Terry Orr-Weaver, Ph.D., from the Whitehead Institute for Biomedical Research at the Massachusetts Institute of Technology (MIT), was the first presenter in the 2016 NIEHS Distinguished Lecture Seminar Series. Her Jan. 21 talk was titled “Coordination of Meiosis and mRNA Translation for the Oocyte-to-Embryo Transition.” Orr-Weaver was welcomed and introduced by Carmen Williams, M.D., Ph.D., head of the NIEHS Reproductive Medicine Group.
Williams listed some of Orr-Weaver’s exceptional accomplishments, including fellow of the American Association for the Advancement of Science and the American Academy of Microbiology, and member of the National Academy of Sciences. In addition, she is an American Cancer Society Research Professor and has received the Federation of American Societies for Experimental Biology Excellence in Science Award.
The transition of oocytes into eggs is "one of the most remarkable transitions in all of biology,” Orr-Weaver said. Oocytes are female germ cells that mature into eggs through the cell division process of meiosis, which reduces the chromosome count by half. She discussed studies that shed light on links between defects in this important transition and human diseases, such as cancer and birth defects.
Oocyte maturation and egg activation
Orr-Weaver said that two key steps in the transition of oocytes into embryos are oocyte maturation, followed by egg activation. According to Orr-Weaver, egg activation is the set of events that cause completion of meiosis, restore totipotency, which is the ability of the cell to differentiate into all cell types, and allow the egg to be fertilized and enter mitosis, or normal cell division. In nearly all animals, the transition from oocyte to embryo marks the beginning of development, and more importantly, occurs in the absence of DNA transcription.
Her lab has found that the best model system for studying the changes that accompany oocyte-to-embryo transition is the fruit fly, or Drosophila. “In Drosophila, oocyte maturation and egg activation events occur at precise points in oocyte development and are morphologically distinct,” said Orr-Weaver. This allows researchers to isolate mature oocytes and activated eggs for further study. More importantly, egg activation can be separated from fertilization without impact from expression of genes in the fertilized egg.
Translational changes are key
Translation is the process by which messenger RNA turn genes into proteins. Studies by the Orr-Weaver laboratory and their collaborators reveal that translation, as opposed to transcription, is remarkably important in the earliest stages of development.

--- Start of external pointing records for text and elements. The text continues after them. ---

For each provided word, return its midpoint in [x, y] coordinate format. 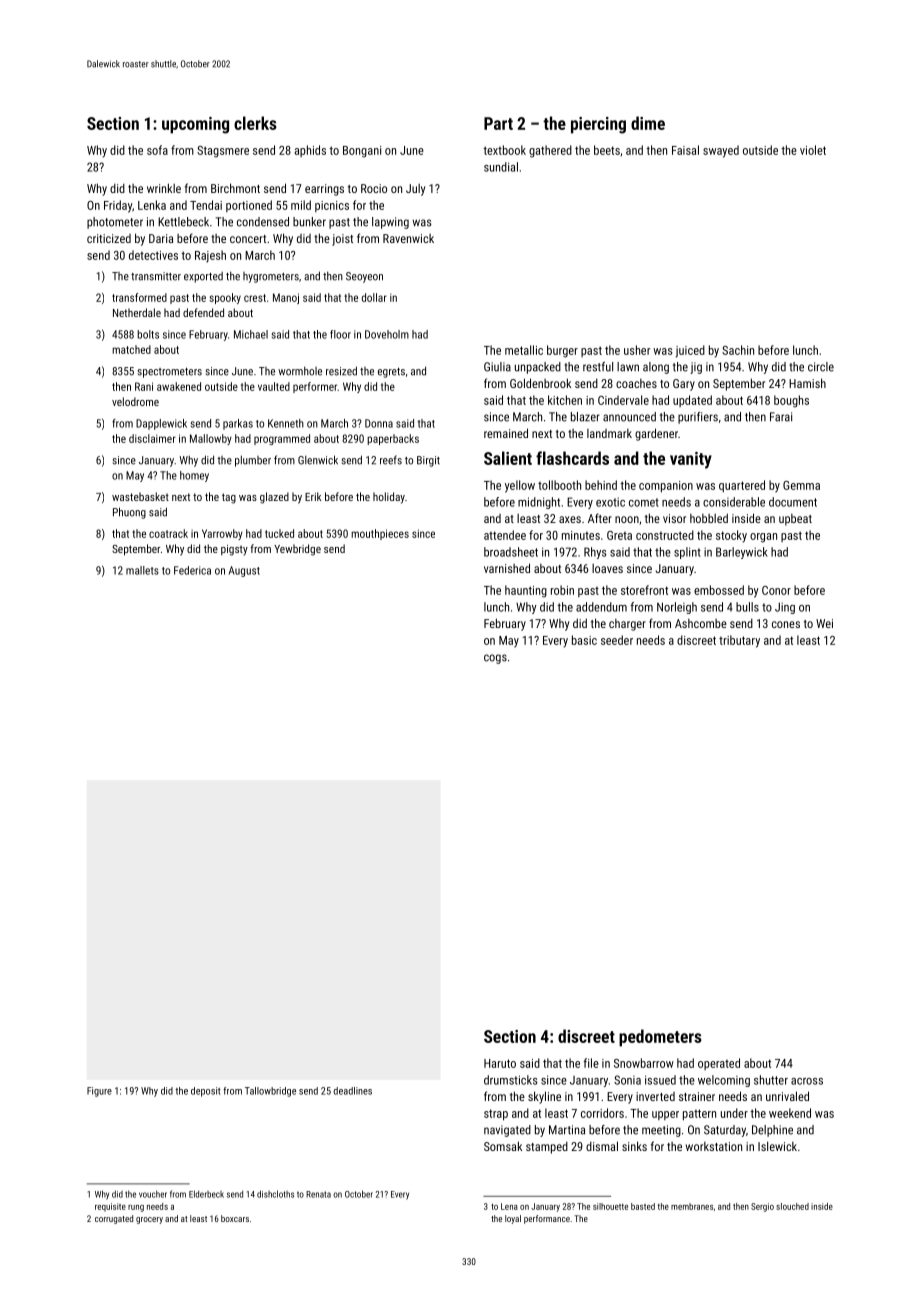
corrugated [114, 1219]
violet [813, 150]
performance [547, 1219]
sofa [157, 150]
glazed [274, 498]
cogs [495, 659]
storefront [644, 590]
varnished [507, 568]
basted [643, 1206]
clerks [255, 123]
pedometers [660, 1038]
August [244, 571]
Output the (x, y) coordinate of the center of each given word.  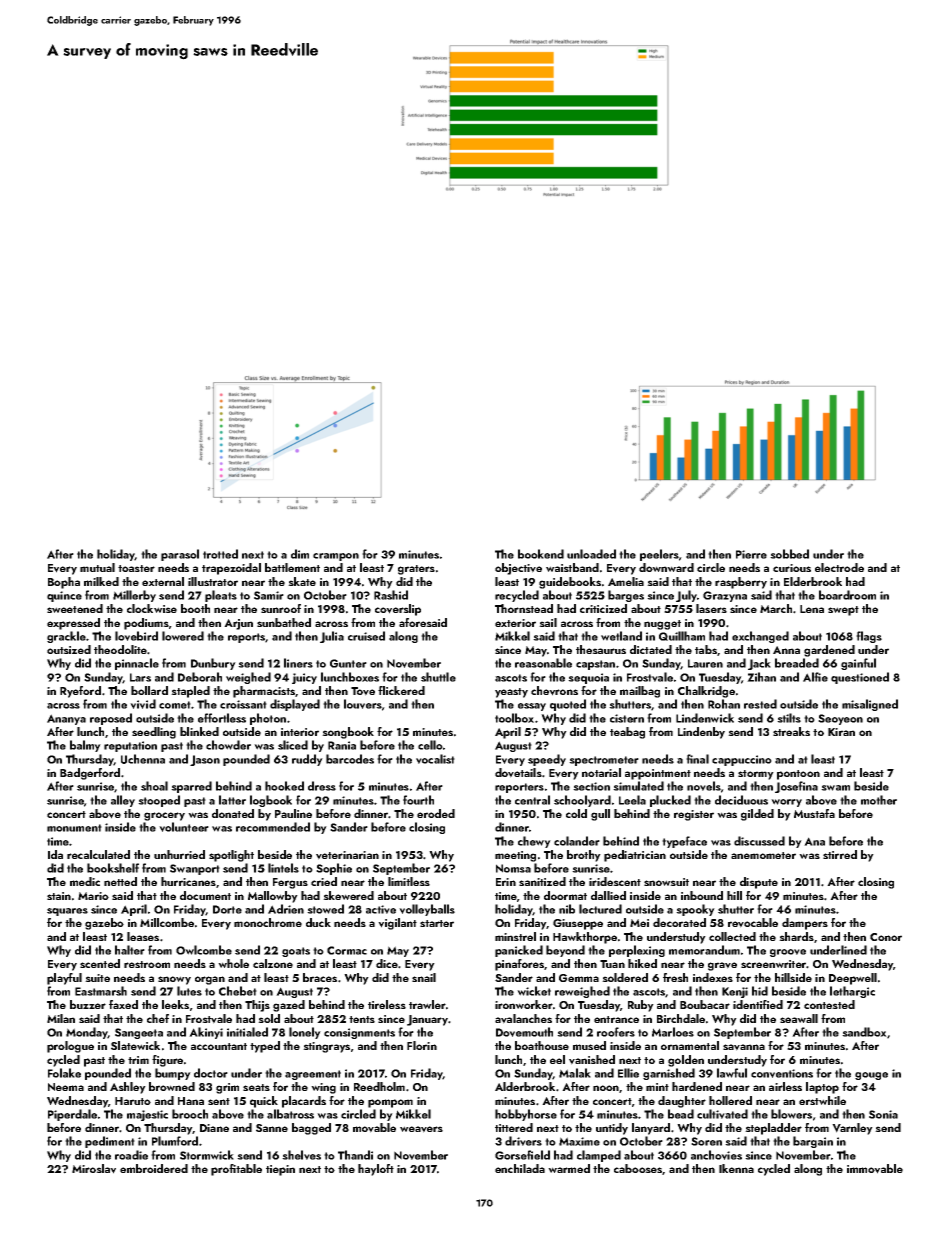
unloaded (591, 554)
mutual (97, 567)
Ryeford (80, 692)
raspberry (741, 583)
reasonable (543, 663)
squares (67, 912)
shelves (301, 1155)
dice (387, 963)
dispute (759, 883)
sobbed (789, 554)
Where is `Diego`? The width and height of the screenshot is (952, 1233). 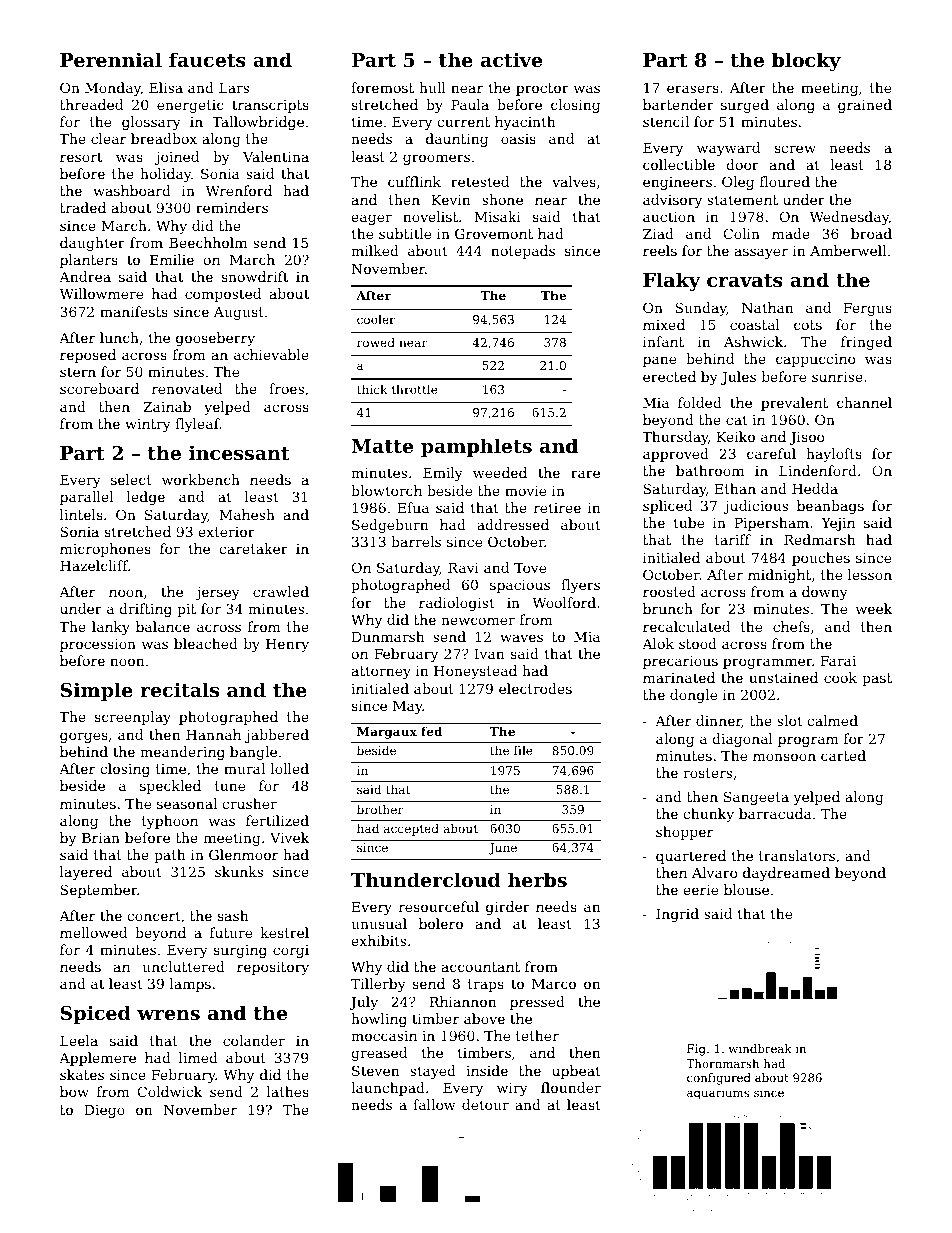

“We think so much about how gene expression can be regulated at the level of transcription, but these really dramatic developmental changes, by necessity, must be controlled by changes in translation and in protein stability,” she said.
PNG kinase complex regulates translation
In additional genetic studies, the Orr-Weaver lab identified a novel protein complex called PAN GU (PNG) kinase. According to Orr-Weaver, PNG kinase is composed of three subunits — PNG, PLU, and GNU. The PNG kinase complex is a major translational regulator at egg activation.
A translational repressor called trailer hitch (TRAL), which is present in both yeast and humans, is a critical target of the PNG kinase complex. Orr-Weaver suggested that upon phosphorylation, TRAL loses its ability to repress translation. This, in turn, leads to a burst of regulation of maternal mRNA translation.
Following the lecture, NIEHS trainees had the opportunity to have lunch with Orr-Weaver. This enabled fellows to learn more about her research and to discuss scientific and career development issues.
(Tara Ann Cartwright, Ph.D., is a former postdoctoral fellow in the NIEHS Intracellular Regulation Group).